Aaron Seyedian, owner of a small cleaning company based in Takoma Park, Maryland, says his business is still growing and hiring. He has enough demand to add five workers to his 30-person staff.
Seyedian's company, “Well-Paid Maids,” has just raised its starting pay from $23 to $24 an hour. He said he hasn't had any trouble finding people to hire.
“From my perspective," Seyedian said, “the economy is still strong, and people still want to spend money.”
For the Fed, Friday's jobs report won't likely alter the near-certainty that it will keep interest rates unchanged for the third straight time when it meets next week. The central bank has raised its key rate 11 times since March 2022, from near zero to roughly 5.4%. The result has been much more expensive mortgages, auto loans, credit cards and business borrowing.
Most economists and Wall Street traders think the Fed’s next move will be to cut rates, though the strength in Friday's jobs report could lead the central bank to keep rates at a peak for a longer period. Before the jobs report, Wall Street traders foresaw a 55% likelihood that the Fed would cut rates at its March meeting, according to the CME FedWatch, tool. Now, they don’t expect the first cut until May.
Guy Berger, former principal economist at the career website LinkedIn, said the job market's resilience means the Fed can keep rates high to fight inflation without worrying so much about triggering a recession.
“If we're not cooling, what's the rush?" to cut rates, Berger said.
Many of the most recent economic figures have pointed toward a potential soft landing. Companies are advertising fewer job openings, and Americans are switching jobs less often than they did a year ago, trends that typically slow wage growth and inflation pressures.
Most economists expect growth to slow and inflation will continue to decline. The economy is expected to expand at just a 1.5% annual rate in the final three months of this year, down from a scorching 5.2% pace in the July-September quarter. Cooler growth should help bring down inflation while still supporting a modest pace of hiring.

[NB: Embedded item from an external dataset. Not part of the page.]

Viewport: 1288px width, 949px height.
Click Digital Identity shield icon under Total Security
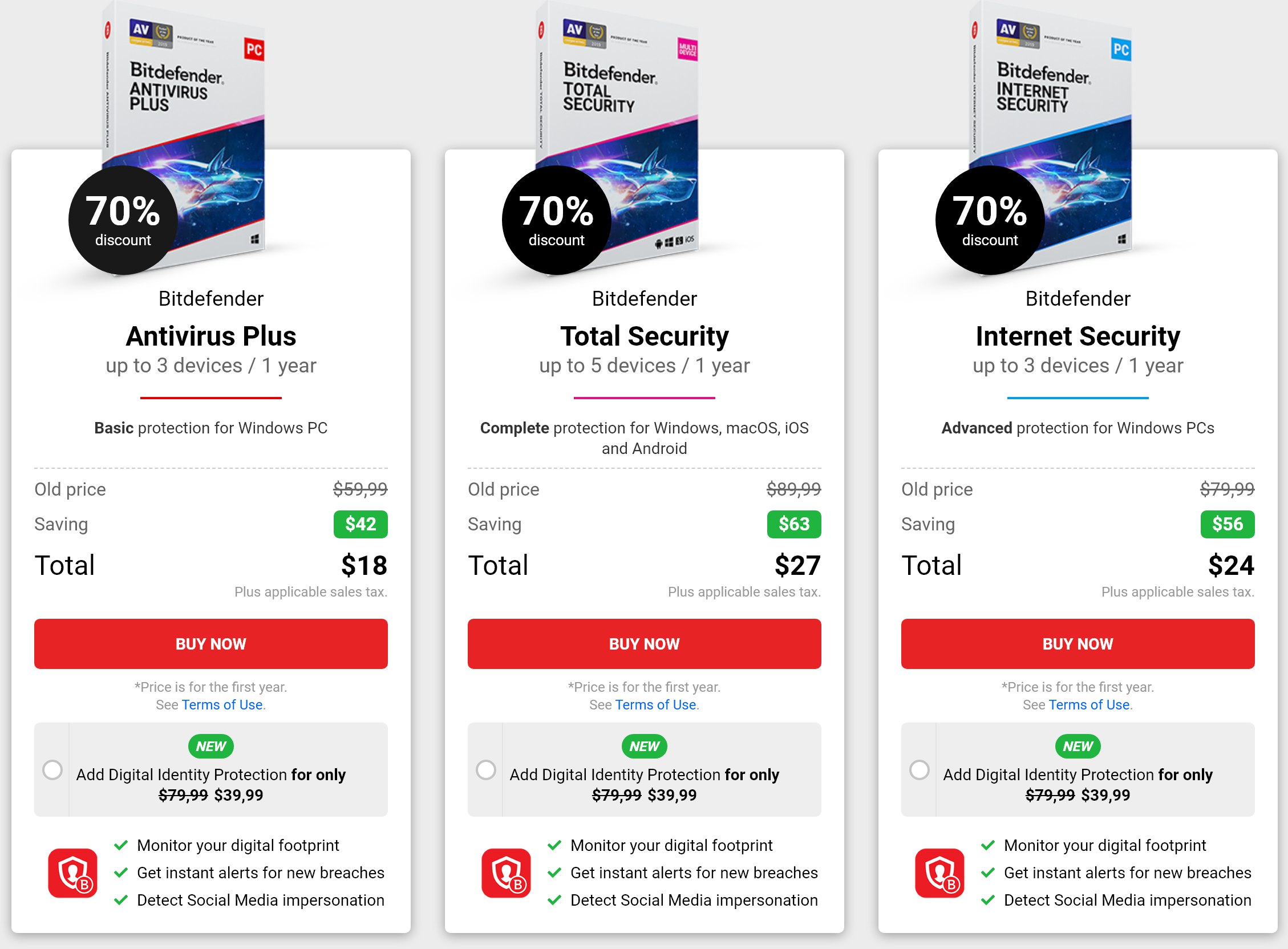click(x=506, y=873)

Inflation has tumbled from a peak of 9.1% in June 2022 to just 3.2% last month. And according to a different inflation measure that the Fed prefers, prices rose at just a 2.5% annual rate in the past six months — not far above the central bank’s 2% target.
Christopher Waller, a key Fed official who typically favors higher rates, buoyed the markets’ expectations last week for rate hikes when he suggested that if inflation kept falling, the Fed could cut rates as early as spring.

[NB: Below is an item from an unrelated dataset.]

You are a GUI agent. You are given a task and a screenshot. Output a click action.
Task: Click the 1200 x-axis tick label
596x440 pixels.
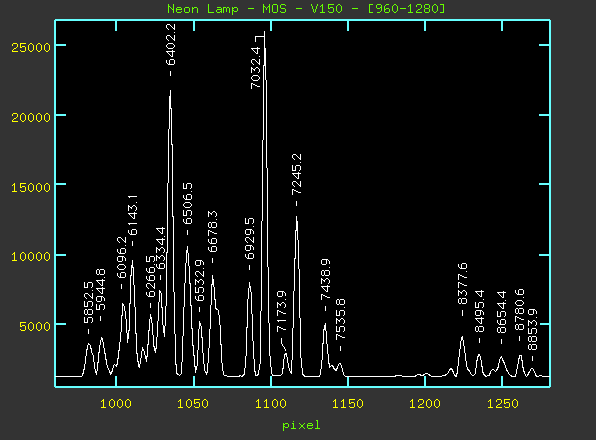click(425, 404)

Fed Chair Jerome Powell, though, pushed back against such speculation last Friday, when he said it was “premature to conclude” that the Fed has raised its benchmark rate high enough to quell inflation. And it was too soon, he added, to “speculate” about when the Fed might cut rates.
But Powell also said interest rates are “well into” restrictive territory, meaning that they’re clearly constraining growth. Many analysts took that remark as a signal that the Fed is done raising rates.